| Passage provided |
/---

Kent Monkman is one of the most influential artists of our time, so I want to open my interview with the Cree artist with a hard-hitting question: “Why are Cree people obsessed with chisk (a Cree word for ass) and farts?” I wait with bated breath. Every passing millisecond has me questioning my decision-making abilities and interview skills. I had gambled on our shared Cree connection. Have you ever wondered what you would ask your hero if you were presented the opportunity? Did you think it would involve flatulence? Me neither. Monkman smiles. I release a grateful exhale. Monkman resumes a baseline gravitas, as he acknowledges his family. “I remember my great-grandmother telling us these fart-oriented wîsahkecâhk (trickster) stories.”
Monkman is a multidisciplinary superstar in the art world with a career that spans three decades. Most recently, Monkman became an officer of the Order of Canada, among numerous other awards and honours. Monkman’s work has been exhibited around the world, including at the Metropolitan Museum of Art, Musée des beaux-arts Montréal, the Royal Ontario Museum and Palais de Tokyo. Monkman has created a number of site-specific performances and has had two nationally touring solo exhibitions, The Triumph of Mischief (2007–2010) and Shame and Prejudice: A Story of Resilience (2017–2020). In short, he is a living legend.
We recently met over Zoom to discuss another legend, Miss Chief Eagle Testickle. Miss Chief was originally created as a persona of Monkman’s. Since her first appearance in the painting Artist and Model in 2002, Miss Chief has transformed and taken on a life of her own through installations, performance art and film. In one painting, The Affair (2019), Miss Chief explores her sexuality with a Canada goose, one of her many lovers. Miss Chief added another feather in her bonnet when she wed Jean Paul Gaultier in a surprise 2017 performance at the Musée des beaux-arts Montréal.

\---

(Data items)
/---

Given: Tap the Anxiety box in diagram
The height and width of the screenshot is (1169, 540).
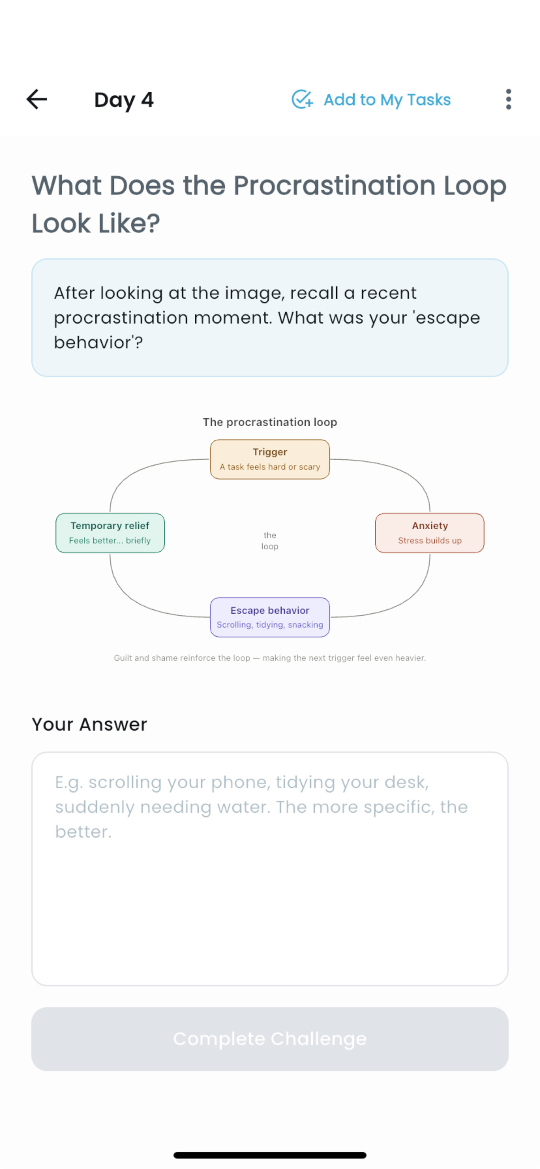Looking at the screenshot, I should pos(430,533).
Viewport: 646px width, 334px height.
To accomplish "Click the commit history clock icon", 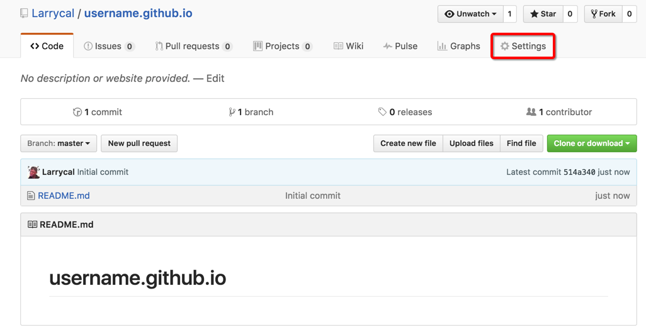I will (x=77, y=113).
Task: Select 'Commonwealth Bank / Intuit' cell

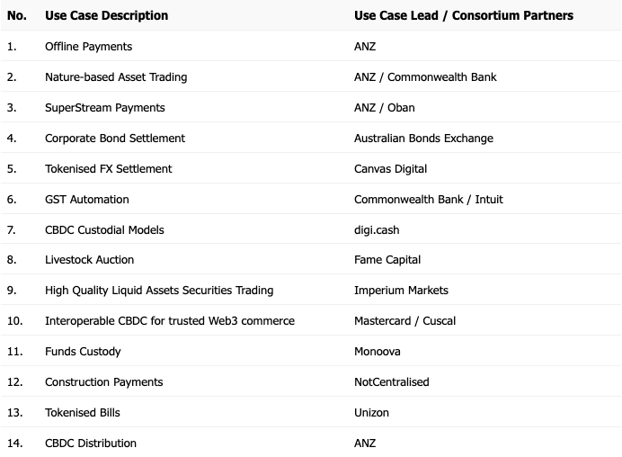Action: click(429, 200)
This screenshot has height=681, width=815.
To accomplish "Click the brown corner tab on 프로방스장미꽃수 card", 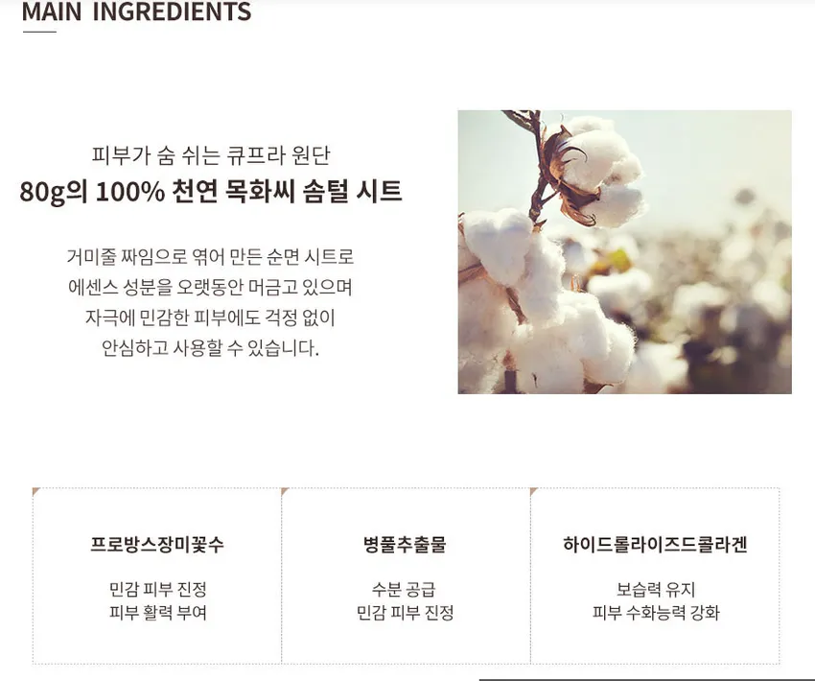I will [x=35, y=492].
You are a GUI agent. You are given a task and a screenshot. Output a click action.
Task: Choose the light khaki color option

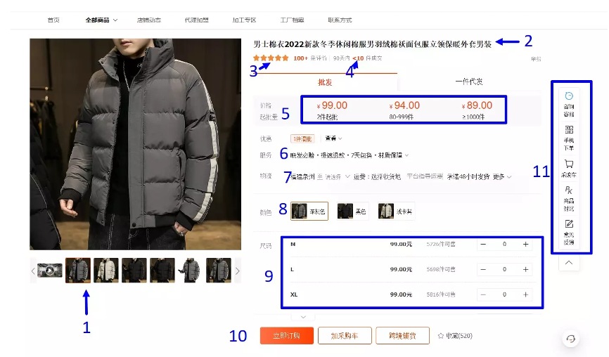tap(396, 211)

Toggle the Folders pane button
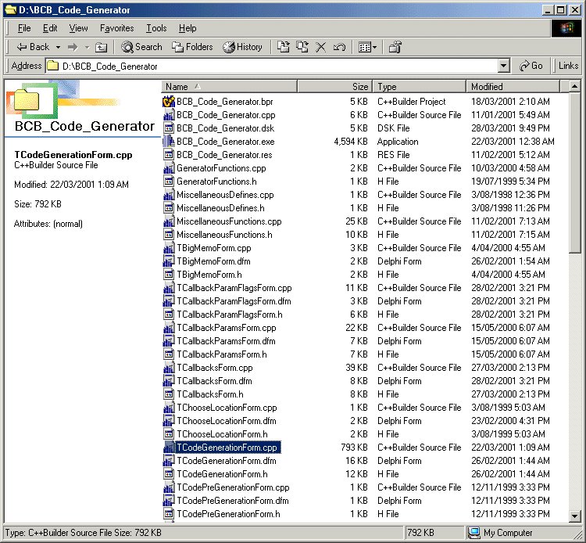coord(192,47)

\---

| Tasks for this exercise |
1. In the Kent Monkman profile, rewrite the stretch that begins at the words "Monkman is a" and stops after "a living legend.", substituting "luminary" for "superstar".
2. Carry on the Kent Monkman profile from where it stops.

| Answers to the exercises |
1.
Monkman is a multidisciplinary luminary in the art world with a career that spans three decades. Most recently, Monkman became an officer of the Order of Canada, among numerous other awards and honours. Monkman’s work has been exhibited around the world, including at the Metropolitan Museum of Art, Musée des beaux-arts Montréal, the Royal Ontario Museum and Palais de Tokyo. Monkman has created a number of site-specific performances and has had two nationally touring solo exhibitions, The Triumph of Mischief (2007–2010) and Shame and Prejudice: A Story of Resilience (2017–2020). In short, he is a living legend.

2.
Despite her many appearances and escapades, we know very little about Miss Chief’s origins and history. The Memoirs of Miss Chief Eagle Testickle, the new two-volume collection, sheds light on this elusive figure. Miss Chief makes it clear that she’s not about to give it all up for free. “You haven’t brought me tobacco, blankets, horses, not even a pack of chewing gum,” she writes in the memoir’s opening pages before reluctantly agreeing to share some of her story. Much of Miss Chief’s story functions as historical text recounting the creation of the universe according to Cree cosmology, as well as Cree life prior to and following European colonization of the Americas. The memoir is a deeply Cree and gloriously queer account.
Monkman is joined in our interview by his longtime collaborator and co-author of the memoir, Gisèle Gordon, a settler media artist and writer whose award-winning solo work has been featured around the world. Gordon has worked with Monkman on a number of projects, including co-authoring the exhibition text for Shame and Prejudice: A Story of Resilience, as well as the authoring the exhibition text for Being Legendary.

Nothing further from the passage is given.